SandFlyers are found in the deserts of Sha’ra.

They are insects with powerful hind legs and long thin membranes between there hind legs and the second set of legs. They use these membranes to glide. The front claws end in barbed hooks which they sink into the flesh of their prey. Their mandibles are odd shaped resembling human hands with interlocked fingers.

When they attack the mandibles will tear a small piece of flesh from their target which it stuffs in it mouth. They are voracious and will attack again as soon the mandibles are free.

The average adult Sandflyer measures 1 to 2”s in length, although some have been found to measure up 4” in length.

They travel in swarms of dozens but larger swarms of hundreds have been found around battlefields.

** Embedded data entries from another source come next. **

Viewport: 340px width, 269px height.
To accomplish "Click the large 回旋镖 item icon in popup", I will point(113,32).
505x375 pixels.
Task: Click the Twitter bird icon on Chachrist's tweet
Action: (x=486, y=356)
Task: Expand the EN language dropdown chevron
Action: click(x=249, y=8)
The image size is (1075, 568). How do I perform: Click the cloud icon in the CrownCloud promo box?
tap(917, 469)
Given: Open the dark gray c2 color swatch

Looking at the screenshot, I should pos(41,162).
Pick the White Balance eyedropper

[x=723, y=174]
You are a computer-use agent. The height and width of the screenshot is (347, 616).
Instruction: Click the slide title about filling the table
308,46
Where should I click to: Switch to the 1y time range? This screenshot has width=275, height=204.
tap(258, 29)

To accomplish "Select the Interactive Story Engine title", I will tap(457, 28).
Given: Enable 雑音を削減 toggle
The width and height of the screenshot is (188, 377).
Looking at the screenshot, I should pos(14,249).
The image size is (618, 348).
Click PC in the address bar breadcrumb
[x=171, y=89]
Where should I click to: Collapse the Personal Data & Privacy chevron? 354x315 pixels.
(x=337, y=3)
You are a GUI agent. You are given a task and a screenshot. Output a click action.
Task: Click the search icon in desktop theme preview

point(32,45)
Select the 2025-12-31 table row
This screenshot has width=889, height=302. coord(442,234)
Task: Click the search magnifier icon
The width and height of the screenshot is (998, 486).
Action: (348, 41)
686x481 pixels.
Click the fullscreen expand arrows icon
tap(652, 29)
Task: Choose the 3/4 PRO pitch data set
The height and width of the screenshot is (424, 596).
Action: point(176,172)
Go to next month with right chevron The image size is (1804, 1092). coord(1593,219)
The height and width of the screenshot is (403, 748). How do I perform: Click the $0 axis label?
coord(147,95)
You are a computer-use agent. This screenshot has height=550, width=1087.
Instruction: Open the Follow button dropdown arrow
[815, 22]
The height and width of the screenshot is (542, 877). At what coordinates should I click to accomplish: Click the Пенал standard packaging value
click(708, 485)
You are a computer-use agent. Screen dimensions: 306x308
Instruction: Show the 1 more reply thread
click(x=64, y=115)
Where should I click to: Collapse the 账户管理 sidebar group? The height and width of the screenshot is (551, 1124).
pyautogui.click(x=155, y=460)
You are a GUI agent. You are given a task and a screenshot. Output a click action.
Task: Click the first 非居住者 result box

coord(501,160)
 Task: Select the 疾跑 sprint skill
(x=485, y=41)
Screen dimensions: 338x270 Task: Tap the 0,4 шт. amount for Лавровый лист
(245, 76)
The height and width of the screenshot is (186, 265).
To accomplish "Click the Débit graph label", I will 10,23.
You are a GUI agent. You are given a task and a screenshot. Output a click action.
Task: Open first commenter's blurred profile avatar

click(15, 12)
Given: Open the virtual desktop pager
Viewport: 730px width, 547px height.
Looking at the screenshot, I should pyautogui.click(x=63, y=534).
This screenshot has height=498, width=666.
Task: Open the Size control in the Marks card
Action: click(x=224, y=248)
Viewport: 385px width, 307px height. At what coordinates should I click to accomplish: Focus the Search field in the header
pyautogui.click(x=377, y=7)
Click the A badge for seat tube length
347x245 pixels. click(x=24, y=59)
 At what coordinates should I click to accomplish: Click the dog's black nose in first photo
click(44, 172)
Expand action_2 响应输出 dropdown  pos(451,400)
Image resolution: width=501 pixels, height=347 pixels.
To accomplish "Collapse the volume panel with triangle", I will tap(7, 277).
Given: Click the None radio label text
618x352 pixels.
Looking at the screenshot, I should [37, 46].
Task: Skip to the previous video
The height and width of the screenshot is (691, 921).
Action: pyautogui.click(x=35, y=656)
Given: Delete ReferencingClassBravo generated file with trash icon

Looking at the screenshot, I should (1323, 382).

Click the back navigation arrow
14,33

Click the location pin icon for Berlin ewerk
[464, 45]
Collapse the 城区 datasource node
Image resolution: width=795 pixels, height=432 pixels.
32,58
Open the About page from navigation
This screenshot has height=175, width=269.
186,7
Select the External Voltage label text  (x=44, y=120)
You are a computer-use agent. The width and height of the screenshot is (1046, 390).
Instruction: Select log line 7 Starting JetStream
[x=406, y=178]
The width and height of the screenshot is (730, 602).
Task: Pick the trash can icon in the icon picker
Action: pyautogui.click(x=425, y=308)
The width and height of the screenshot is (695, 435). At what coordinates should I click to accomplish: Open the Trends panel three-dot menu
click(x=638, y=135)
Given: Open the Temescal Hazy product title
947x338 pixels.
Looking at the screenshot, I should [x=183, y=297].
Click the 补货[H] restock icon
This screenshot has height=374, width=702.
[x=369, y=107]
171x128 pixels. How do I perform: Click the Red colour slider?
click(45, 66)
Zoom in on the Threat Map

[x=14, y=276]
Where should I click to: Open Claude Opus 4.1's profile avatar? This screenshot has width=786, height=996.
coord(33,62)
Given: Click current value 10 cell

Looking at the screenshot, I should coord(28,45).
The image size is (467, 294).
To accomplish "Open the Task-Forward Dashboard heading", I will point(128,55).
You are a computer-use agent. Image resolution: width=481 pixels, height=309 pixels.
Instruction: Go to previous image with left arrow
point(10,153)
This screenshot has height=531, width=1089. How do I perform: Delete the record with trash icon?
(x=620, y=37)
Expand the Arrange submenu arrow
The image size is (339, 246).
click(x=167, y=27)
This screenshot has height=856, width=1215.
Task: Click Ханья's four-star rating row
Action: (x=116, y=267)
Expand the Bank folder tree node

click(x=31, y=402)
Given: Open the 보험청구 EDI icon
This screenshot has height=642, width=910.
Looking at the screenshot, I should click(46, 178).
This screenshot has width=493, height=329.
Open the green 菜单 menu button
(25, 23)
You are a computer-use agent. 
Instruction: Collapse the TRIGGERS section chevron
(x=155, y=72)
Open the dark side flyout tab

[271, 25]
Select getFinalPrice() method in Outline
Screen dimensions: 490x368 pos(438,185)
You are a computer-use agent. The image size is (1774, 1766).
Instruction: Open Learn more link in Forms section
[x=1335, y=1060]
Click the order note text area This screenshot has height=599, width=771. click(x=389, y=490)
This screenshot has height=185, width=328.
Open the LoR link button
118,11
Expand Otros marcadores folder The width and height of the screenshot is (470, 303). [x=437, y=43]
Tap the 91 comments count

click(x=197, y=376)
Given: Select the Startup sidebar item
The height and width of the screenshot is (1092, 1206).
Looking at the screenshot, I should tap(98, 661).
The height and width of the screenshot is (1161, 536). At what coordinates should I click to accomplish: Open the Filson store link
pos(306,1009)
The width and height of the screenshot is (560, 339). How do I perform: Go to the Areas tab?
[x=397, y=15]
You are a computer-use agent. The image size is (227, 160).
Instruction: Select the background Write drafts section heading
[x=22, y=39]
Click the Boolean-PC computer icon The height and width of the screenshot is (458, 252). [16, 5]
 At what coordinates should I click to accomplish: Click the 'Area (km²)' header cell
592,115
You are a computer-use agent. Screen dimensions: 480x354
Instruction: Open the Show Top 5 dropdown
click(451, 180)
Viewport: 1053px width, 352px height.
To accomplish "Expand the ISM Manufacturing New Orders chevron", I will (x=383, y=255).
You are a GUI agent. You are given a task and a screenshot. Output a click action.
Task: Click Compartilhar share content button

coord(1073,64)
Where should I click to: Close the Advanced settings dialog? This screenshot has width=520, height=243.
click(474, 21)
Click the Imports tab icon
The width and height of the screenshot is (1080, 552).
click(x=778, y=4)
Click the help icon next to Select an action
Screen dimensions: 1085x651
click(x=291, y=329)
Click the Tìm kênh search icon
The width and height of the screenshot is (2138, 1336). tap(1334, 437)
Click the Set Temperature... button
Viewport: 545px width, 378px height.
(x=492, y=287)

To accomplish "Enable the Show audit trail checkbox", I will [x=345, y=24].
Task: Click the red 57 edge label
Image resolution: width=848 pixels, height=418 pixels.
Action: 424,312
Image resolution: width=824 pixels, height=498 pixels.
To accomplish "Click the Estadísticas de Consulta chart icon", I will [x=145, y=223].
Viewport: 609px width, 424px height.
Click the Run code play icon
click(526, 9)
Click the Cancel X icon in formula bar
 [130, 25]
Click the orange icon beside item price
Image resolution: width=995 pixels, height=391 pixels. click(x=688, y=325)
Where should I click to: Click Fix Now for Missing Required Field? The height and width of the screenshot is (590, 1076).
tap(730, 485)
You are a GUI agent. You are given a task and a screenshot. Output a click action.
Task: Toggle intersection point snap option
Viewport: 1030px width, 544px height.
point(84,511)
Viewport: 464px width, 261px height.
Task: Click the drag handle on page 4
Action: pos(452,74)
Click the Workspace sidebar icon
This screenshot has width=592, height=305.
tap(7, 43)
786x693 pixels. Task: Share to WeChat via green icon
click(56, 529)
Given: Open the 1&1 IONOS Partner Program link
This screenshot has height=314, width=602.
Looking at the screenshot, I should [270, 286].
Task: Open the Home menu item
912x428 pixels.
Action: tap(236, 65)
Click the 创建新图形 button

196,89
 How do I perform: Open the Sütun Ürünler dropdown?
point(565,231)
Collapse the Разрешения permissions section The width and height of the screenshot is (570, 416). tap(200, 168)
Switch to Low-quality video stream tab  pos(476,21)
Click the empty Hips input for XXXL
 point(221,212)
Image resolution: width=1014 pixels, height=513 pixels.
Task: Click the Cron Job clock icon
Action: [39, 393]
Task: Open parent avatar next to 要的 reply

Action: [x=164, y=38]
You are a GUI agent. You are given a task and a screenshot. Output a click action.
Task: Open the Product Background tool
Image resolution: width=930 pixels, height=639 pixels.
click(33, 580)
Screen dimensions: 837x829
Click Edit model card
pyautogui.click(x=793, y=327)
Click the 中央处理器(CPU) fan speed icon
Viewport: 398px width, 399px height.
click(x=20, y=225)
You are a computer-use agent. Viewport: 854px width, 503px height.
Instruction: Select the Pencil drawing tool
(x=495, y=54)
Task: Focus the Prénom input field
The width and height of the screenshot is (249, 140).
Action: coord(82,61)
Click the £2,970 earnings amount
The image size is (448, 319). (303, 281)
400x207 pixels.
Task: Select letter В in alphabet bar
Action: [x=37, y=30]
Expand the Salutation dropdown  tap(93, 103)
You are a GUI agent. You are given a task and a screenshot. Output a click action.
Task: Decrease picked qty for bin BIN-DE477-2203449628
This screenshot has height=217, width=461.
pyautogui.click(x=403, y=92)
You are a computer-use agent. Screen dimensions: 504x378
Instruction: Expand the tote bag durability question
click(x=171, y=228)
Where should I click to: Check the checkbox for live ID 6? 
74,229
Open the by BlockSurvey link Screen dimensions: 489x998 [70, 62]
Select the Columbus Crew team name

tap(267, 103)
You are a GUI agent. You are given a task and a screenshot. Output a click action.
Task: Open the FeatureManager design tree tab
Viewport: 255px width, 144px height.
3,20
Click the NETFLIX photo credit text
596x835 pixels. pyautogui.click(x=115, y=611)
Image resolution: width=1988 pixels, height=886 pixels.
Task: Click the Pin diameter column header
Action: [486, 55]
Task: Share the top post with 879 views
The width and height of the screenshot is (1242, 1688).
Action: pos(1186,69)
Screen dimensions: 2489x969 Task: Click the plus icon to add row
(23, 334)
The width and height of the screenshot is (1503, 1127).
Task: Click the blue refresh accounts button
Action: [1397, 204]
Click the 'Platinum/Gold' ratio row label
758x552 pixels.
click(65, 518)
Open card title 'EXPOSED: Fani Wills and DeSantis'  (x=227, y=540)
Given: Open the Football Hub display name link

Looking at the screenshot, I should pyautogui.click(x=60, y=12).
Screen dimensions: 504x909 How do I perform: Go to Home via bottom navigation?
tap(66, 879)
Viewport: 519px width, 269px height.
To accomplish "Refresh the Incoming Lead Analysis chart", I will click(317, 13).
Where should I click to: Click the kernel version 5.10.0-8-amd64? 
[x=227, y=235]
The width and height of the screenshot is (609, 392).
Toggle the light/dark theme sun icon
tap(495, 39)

The best protection against Sandflyers is thick padded clothing, or wearing several layers of clothing that do not show any exposed flesh.

The Child Soldier

A Legend of the Falaisia, along the border of the Throne and Sha’ra

They say that when it arrives in your town, it is heralded by the sound of ghostly laughter. It seems childish, at first, taking small, worthless items, moving objects, upending pails of water. And perhaps that is all it really wishes to do, for it was once a child born of the forbidden union of a Capacian man and a Shariqyn woman. But like so many children born on that border, so many lives caught up in that ancient struggle, violence twisted it into something darker. Its laughter turns to the guttural moans and screams of the suffering of war. It begins to remember what became of it, in its short, tragic life. Its parents driven apart by their families, its father killed in senseless fighting between his brothers and those of his love, its mother driven into the streets in disgrace for bearing a child outside of marriage, only to starve to death. Its own life of fear and deprivation, ended when it was forced into battle all too young, a soldier long before it was truly old enough to understand the war.

Childish pranks soon no longer suffice, for it was never really allowed to be a child, but a soldier. It turns its pain and rage on those it encounters, those still living, whispering thoughts of violence against the self and others into the ears of those it encounters. As violence and fear spreads, its power grows, and it begins to appear in a physical form, its face veiled except for its dark, sunken eyes. A touch of its hand can bring even the strongest man to despair, the sound of its cries are enough to cause even the most hardened soldier to quake in fear, for fear and despair are the only things it ever knew. It will lash out with hands that have been formed into razor sharp claws, rending the flesh of those that come near, for it learned not love, but only war. And wherever it can find those who stoke conflict for their own gain, it curses them, turning them more and more fearful and insane, forcing them to suffer as the victims of their wars suffer. And only when your town is utterly destroyed, torn apart as its home once was does it disappear, moving on to spread its pain and madness to the next town or village it sets its sights on.

The Night Malefic

There is something wrong with the world. The world is sick. Scholars say that it wasn’t always like this, but to the people of the Throne, it is an everyday fact of life. The sun rises in the east, one eats and drinks to live, the night is purest evil. The Night Malefic, as the people call it, is the idea that the world responds to the wickedness of the deeds which take place there. Wherever natural law is broken, wherever a disgusting crime goes unpunished, wherever something happens that is just wrong, the Night Malefic grows. It leaks into the dirt and settles into the land like a canker, getting worse over time. The blood spilled from the roadside murder nurses carnivorous plants, the cannibal rises again from his grave with his hunger renewed, the hanged and crow-eaten pederast draws the neighborhood children to his death site like an eerie dream. The Night Malefic takes innumerable forms, and is always at its most powerful in the dark. The night itself is considered to be an evil time, when the laws of God and man are subverted and perverted, and each new dawn is a blessing – proof that you have survived the terrible dark.